* Document segment
-*-*-

Treasury Talks Tough On Government Spending:

Last week we got to hear a lot about inflation. Price increases of 3.2 per cent are significant and considerably above the Bank of England’s 2 per cent target. So, this is naturally causing some anxiety. Meanwhile, retail sales are slowing and there is now the possibility of some Covid restrictions being reimposed over the winter. So, it is likely we will see the bank continue its wait and see policy.

Elsewhere, news reports suggest the Chancellor is planning his own cover version of a previous hit – fiscal responsibility. The market is currently willing to pay the government to take money off its hands and spend it. So, this feels more like a political move than an economic one. The wording leaked to the press on government spending and borrowing leaves loopholes you could drive a bus through. But, any significant reduction in government spending risks putting a severe dampener on economic growth if consumers and businesses remain unwilling to borrow or invest. Coupled with rising costs in the supply chain, a mis-cue could well see a return to 70’s style stagflation.

Inflation running high but still looks temporary

UK inflation rose to 3.2 per cent in August, reaching its highest level in 12 years. Some of the increase reflects the ongoing recovery from the pandemic. In fact restaurants, hotels and transport costs make up a lot of the increase. Higher housing costs also contributed significantly. These figures also show how the government’s Eat Out to Help Out scheme caused the cost of eating out to fall sharply this time last year. The Bank of England has already said it expects inflation to reach 4 per cent by year end.

The UK inflation rate contrasts slightly with data from the US. Inflation was 5.3 per cent in August, down from 5.4 per cent in July. Inflationary pressures appear to have eased due to a reduction in core indicators such as food and energy. Treasury yields and equities fell as lower inflation diminished the prospects of an early interest rate rise from the US Federal Reserve. Eurozone inflation has followed the UK. It increased sharply from 2.2 per cent in July to 3 per cent in August.

-*-*-

* Work task
Rewrite the inflation commentary between "The UK inflation" and "cent in August.", inclusive, putting "Government bond yields" in place of "Treasury yields". The rows that come next are separate material with no connection to the inflation commentary.

Stored records:
-*-*-

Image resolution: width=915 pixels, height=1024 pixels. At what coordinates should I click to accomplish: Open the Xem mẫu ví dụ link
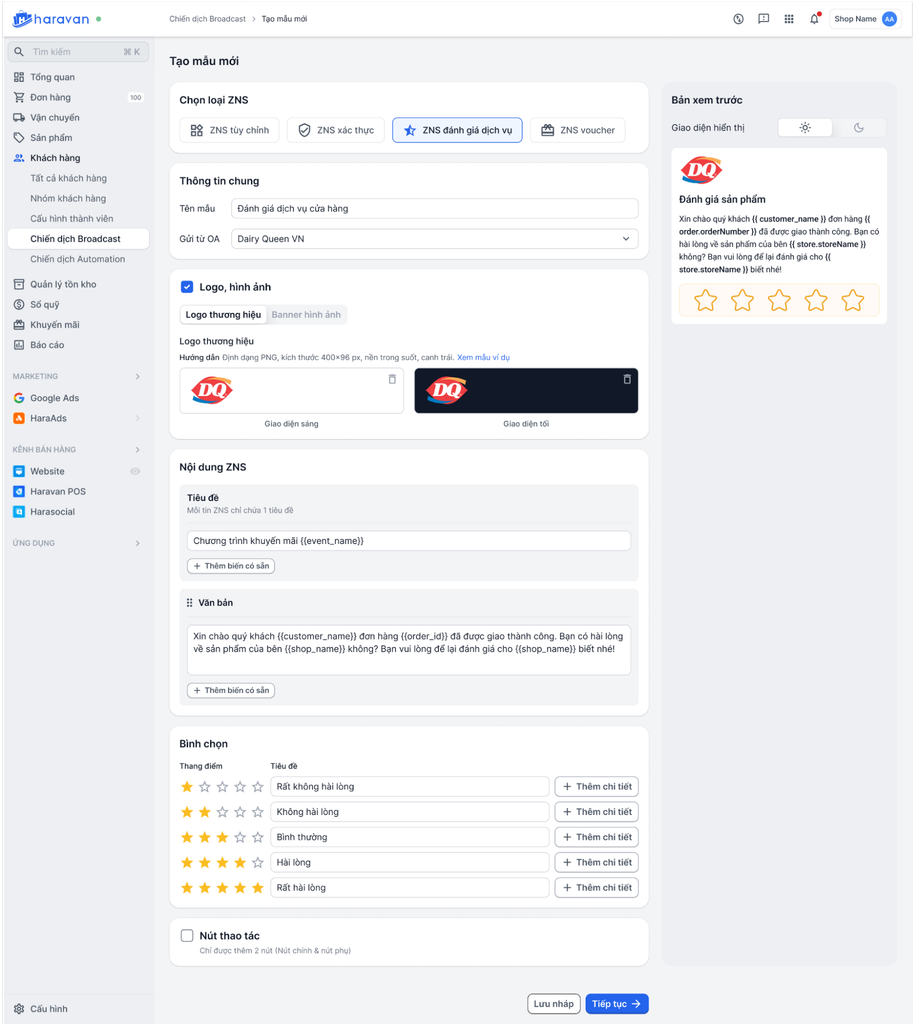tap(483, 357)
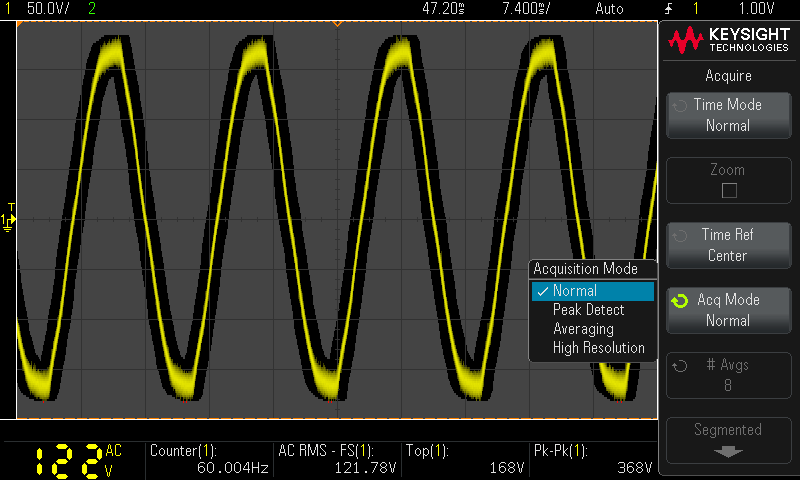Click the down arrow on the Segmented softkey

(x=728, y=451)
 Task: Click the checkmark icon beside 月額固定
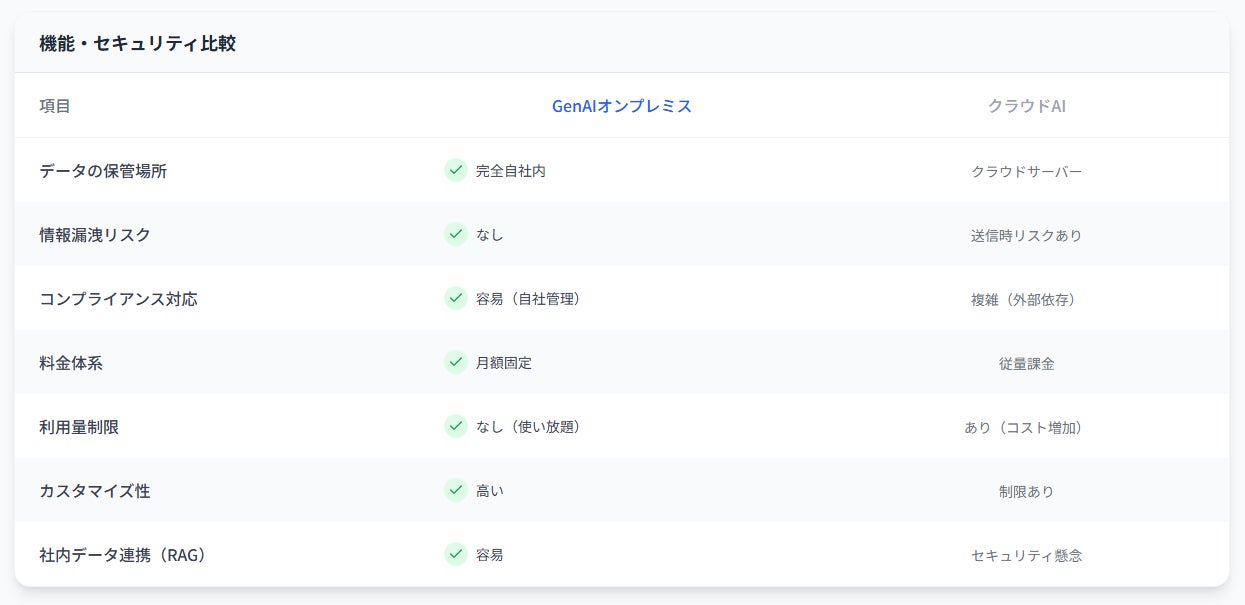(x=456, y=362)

-*-*-

* Task solution
The UK inflation rate contrasts slightly with data from the US. Inflation was 5.3 per cent in August, down from 5.4 per cent in July. Inflationary pressures appear to have eased due to a reduction in core indicators such as food and energy. Government bond yields and equities fell as lower inflation diminished the prospects of an early interest rate rise from the US Federal Reserve. Eurozone inflation has followed the UK. It increased sharply from 2.2 per cent in July to 3 per cent in August.